Cost optimized SAP HANA DR options on Google Cloud

anilnarang

Abstract

Business Continuity is of utmost importance for any organization. A well defined High
Availability (HA) & Disaster Recovery (DR) strategy ensures business critical SAP
Applications accessibility during any planned or unplanned outage. SAP HANA database
being a central component of a SAP Application is configured with relevant HA/DR setup
to make the business data available at secondary node/site to ensure business continuity.

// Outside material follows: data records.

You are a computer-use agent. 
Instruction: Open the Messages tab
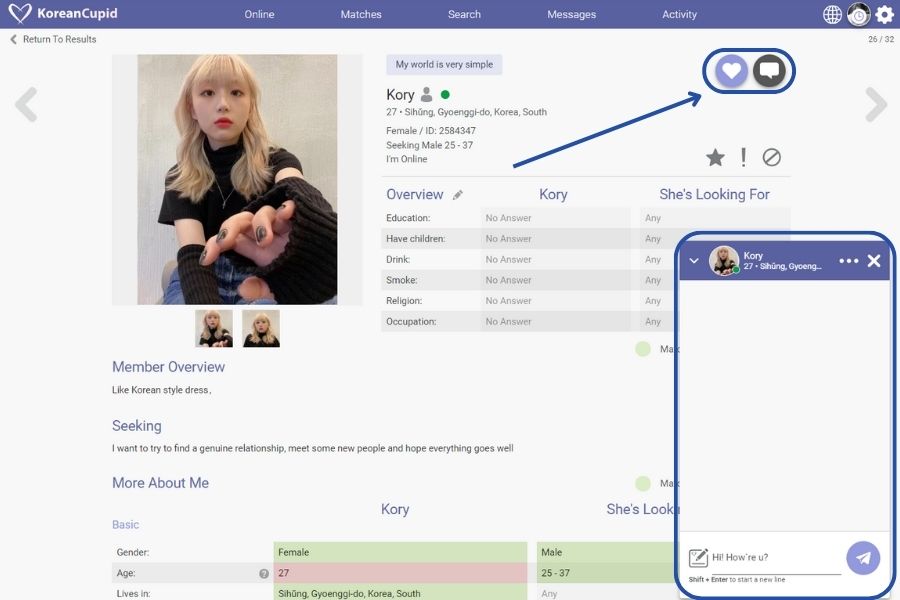(x=571, y=14)
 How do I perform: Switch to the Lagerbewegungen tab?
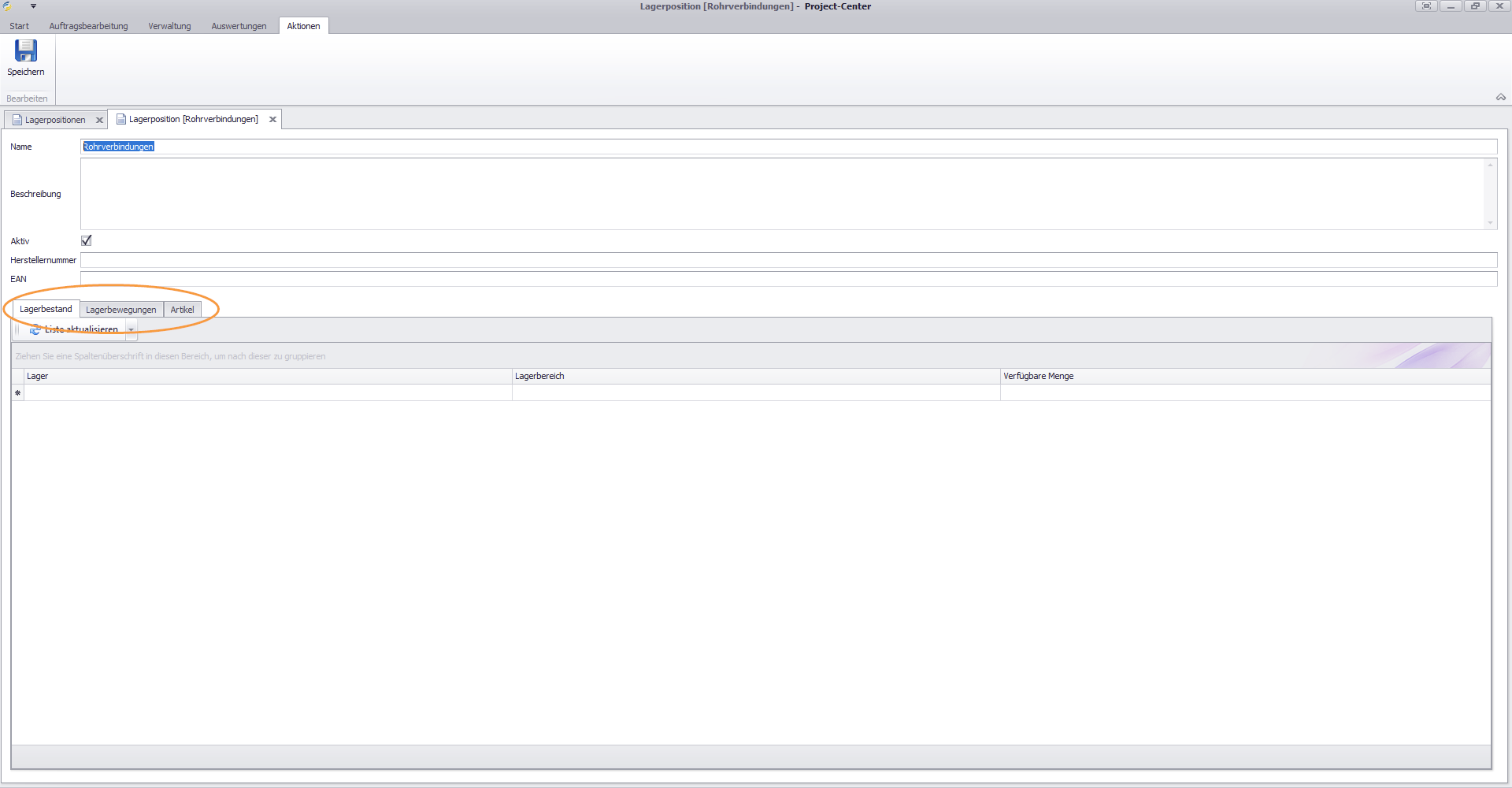click(x=120, y=310)
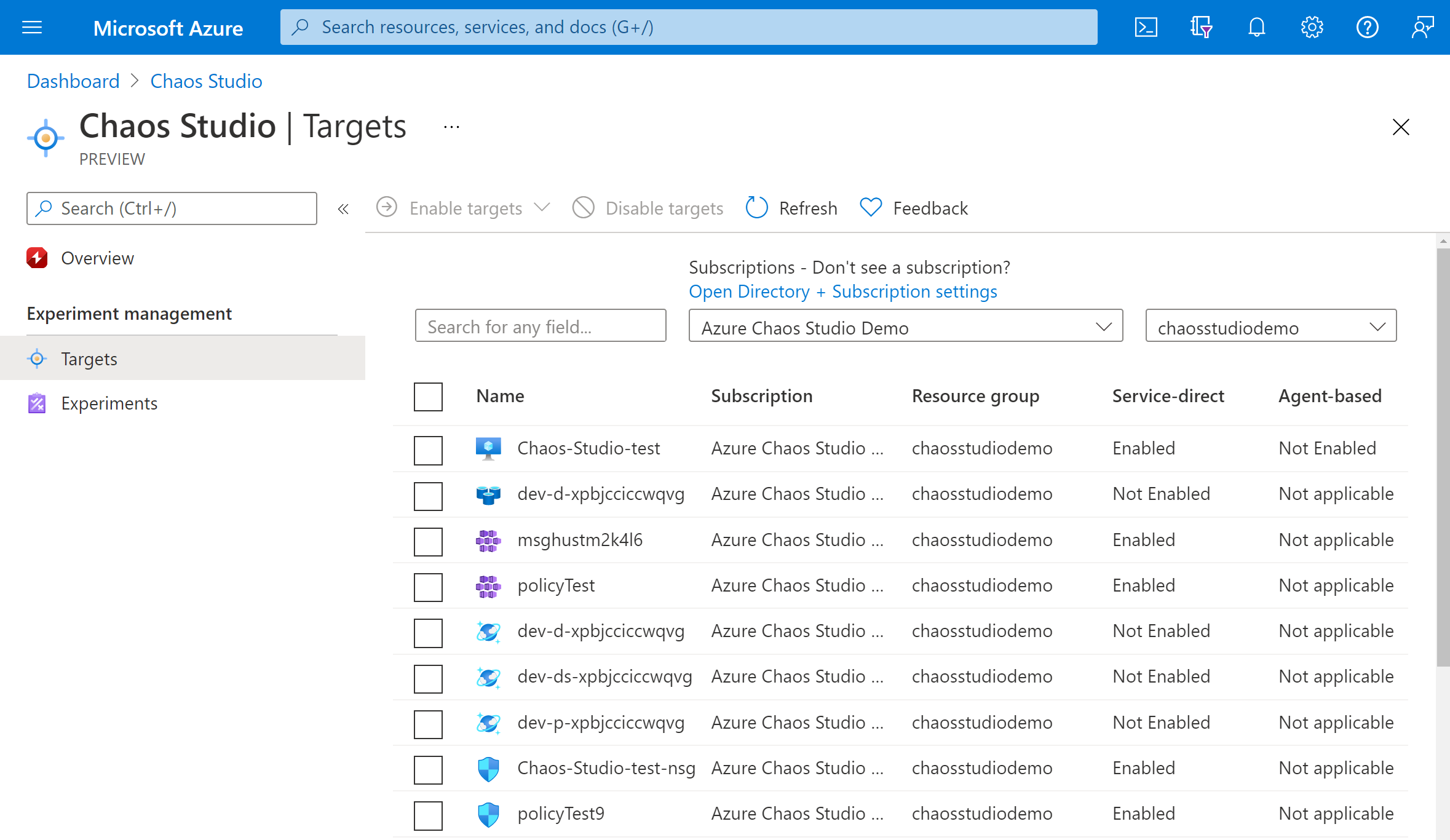1450x840 pixels.
Task: Click the Refresh icon
Action: pyautogui.click(x=756, y=208)
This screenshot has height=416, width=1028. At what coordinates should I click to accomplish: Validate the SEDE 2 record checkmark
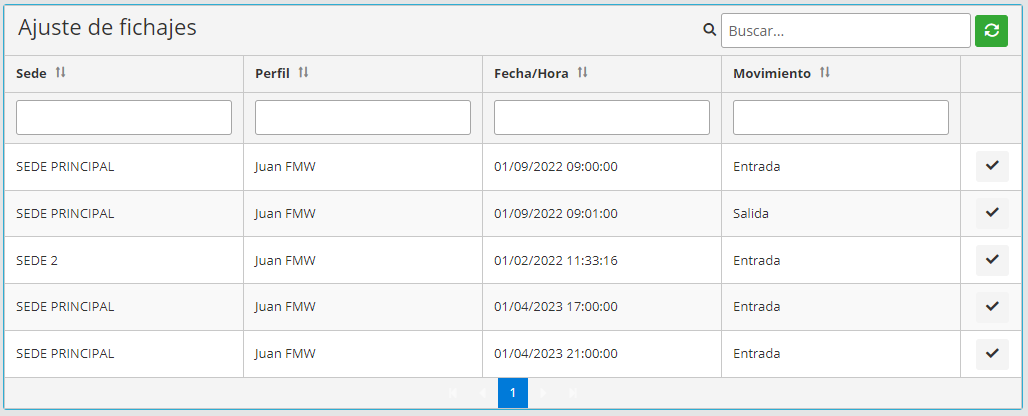[992, 260]
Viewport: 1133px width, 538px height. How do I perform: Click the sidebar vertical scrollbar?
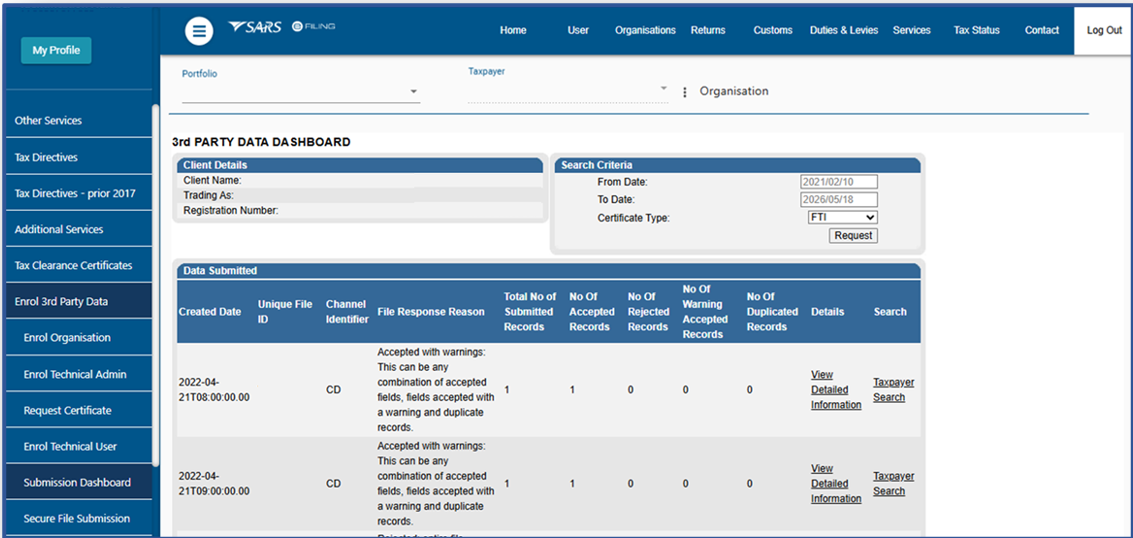coord(155,284)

HA for HANA database is being used as fault tolerance mostly for any infra related failures
where HANA database fails over to secondary hot standby node deployed in cluster mode
within a single region. RPO and RTO are almost zero in this case as most of the steps are
seamless and automated with cluster management. Synchronous HANA replication across
zones of the same region ensures the secondary HANA node is in sync with the primary
node all the time.

In case of complete primary site loss, where Primary Node along with HA hot standby is
not available, DR solution on a separate geographical location termed as Secondary or DR
Region in public cloud acts as a safety net to ensure business continuity. Asynchronous
HANA replication to the standby node in the secondary region keeps pushing the data
from the Primary node. Manual failover is required to make the DR node as Primary.

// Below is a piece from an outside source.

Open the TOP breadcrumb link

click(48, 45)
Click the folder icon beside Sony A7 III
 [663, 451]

Let's discuss some SAP HANA DR options along with their pros & cons respectively.
> Performance optimized DR setup (cost challenge)
For mission critical applications with requirement of minimum RTO (few minutes to hours)
to have the system up & running in the secondary region with all the business data,
performance optimized DR using SAP HANA HSR is deployed. In this DR setup,
computing capacity of DR HANA node is kept the same as Primary HANA Node and full
data is loaded in memory of DR HANA node at the time of replication setup. Then all the
delta data committed in primary, post initial load, is replicated regularly in secondary
through archive logs.

As depicted in the diagram below, secondary node cpu and memory configuration is kept
the same as primary node so the major chunk of data is already loaded in secondary
HANA node memory. In a disaster scenario, such configuration enables the Secondary
node as Primary in minimum possible time and almost no data loss. However maintaining
the PRD equal hardware at secondary site for DR node adds to a significant cost.

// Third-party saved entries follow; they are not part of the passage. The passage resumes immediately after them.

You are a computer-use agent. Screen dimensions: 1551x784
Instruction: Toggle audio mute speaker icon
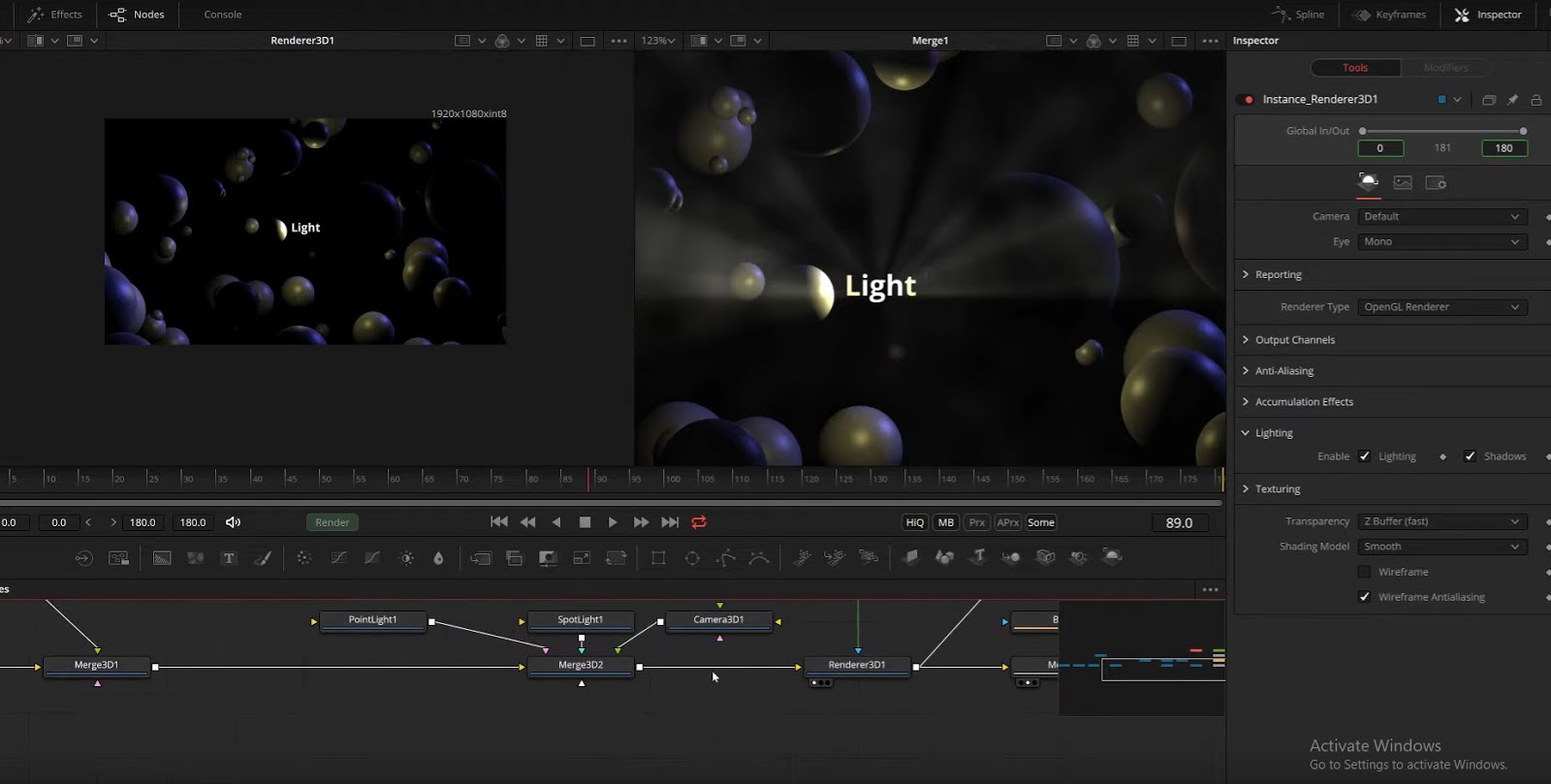(x=233, y=522)
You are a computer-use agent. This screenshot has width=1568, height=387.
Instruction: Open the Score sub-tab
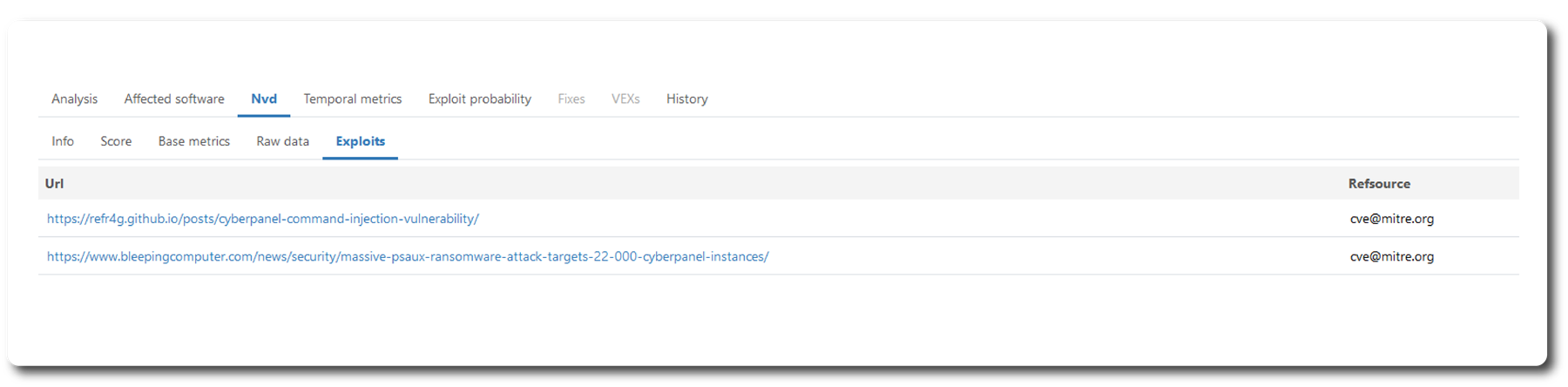116,141
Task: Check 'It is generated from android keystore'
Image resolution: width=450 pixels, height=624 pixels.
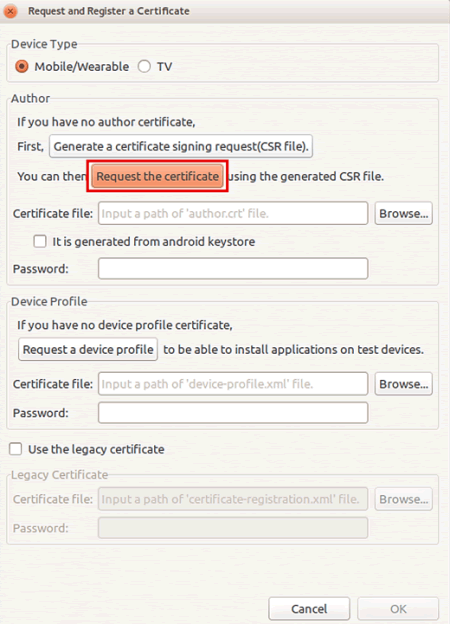Action: 40,241
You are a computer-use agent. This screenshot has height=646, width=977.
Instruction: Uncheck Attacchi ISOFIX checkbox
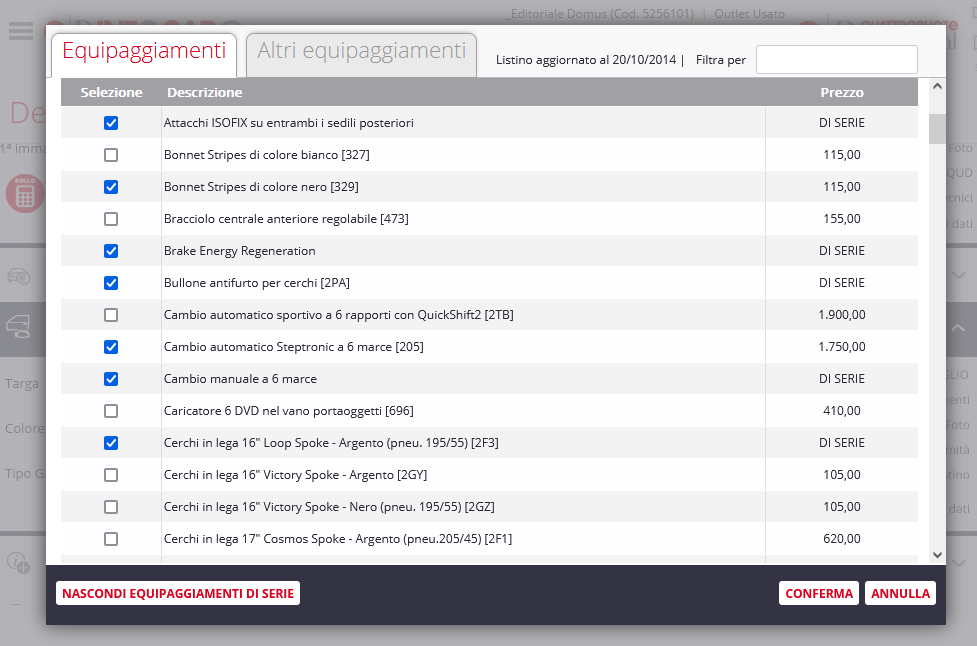click(111, 123)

> Cost optimized DR setup (higher RTO)
To overcome the cost challenge with performance optimized DR setup, we can consider
following cost optimized SAP HANA DR options. Trade off with such setups will be higher
RTO but with low DR cost.

(i) Shared HANA DR node
In a DR setup where secondary node sizing is kept identical to PRD primary,
generally resources on secondary node can not be used for anything else until the
takeover takes place. In this shared DR setup, PRD data is not loaded in memory
but in disk at secondary site and thus resources can be shared by another non-PRD
SAP HANA instance e.g. QAS or TEST on the same node. In order to achieve it,
memory allocation to the PRD secondary node is restricted and the rest of the
memory is allocated to non-PRD (QAS/TEST) instance.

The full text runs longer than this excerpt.